#### PROBLEM REQUIREMENTS
Report how many lines in the data below contain the word "Identify". Give only the number.

[BEGIN SUPPLIED DATA]

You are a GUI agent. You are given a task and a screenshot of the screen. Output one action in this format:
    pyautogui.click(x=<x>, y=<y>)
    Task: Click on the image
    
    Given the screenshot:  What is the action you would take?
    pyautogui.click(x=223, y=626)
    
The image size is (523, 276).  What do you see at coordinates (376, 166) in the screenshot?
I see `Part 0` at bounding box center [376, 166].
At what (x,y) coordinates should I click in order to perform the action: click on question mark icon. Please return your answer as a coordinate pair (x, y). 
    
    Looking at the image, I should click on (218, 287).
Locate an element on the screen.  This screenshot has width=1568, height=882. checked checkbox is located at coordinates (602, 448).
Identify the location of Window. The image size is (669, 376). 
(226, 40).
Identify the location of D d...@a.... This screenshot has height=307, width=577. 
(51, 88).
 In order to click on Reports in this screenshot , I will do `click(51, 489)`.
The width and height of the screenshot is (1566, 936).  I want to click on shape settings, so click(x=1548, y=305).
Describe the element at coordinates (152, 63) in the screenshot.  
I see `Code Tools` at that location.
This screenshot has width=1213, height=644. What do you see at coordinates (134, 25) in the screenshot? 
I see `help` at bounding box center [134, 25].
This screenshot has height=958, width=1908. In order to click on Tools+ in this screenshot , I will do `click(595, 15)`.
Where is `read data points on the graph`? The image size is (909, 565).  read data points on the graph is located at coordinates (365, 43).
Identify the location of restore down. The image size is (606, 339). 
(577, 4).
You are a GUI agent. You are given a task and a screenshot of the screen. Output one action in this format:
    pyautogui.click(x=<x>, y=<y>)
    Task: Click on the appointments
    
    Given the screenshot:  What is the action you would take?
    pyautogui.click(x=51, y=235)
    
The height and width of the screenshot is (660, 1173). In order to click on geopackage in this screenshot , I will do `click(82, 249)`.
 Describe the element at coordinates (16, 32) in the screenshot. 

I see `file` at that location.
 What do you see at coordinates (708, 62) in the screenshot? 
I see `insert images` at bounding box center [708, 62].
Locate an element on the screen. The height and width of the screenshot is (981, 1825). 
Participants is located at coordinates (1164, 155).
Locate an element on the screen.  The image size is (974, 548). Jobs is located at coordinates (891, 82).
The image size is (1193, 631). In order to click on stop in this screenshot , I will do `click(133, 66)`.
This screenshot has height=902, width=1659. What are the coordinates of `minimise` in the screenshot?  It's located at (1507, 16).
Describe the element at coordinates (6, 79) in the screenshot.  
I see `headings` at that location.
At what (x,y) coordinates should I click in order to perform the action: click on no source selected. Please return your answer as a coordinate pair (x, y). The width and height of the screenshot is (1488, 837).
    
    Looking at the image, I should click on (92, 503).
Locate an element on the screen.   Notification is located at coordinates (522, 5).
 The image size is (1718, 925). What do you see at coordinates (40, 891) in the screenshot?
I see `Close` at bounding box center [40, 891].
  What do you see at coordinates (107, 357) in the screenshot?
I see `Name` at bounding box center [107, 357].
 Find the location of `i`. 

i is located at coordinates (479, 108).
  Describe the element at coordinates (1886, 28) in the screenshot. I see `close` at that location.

[END SUPPLIED DATA]

#### SOLVED EXERCISE
3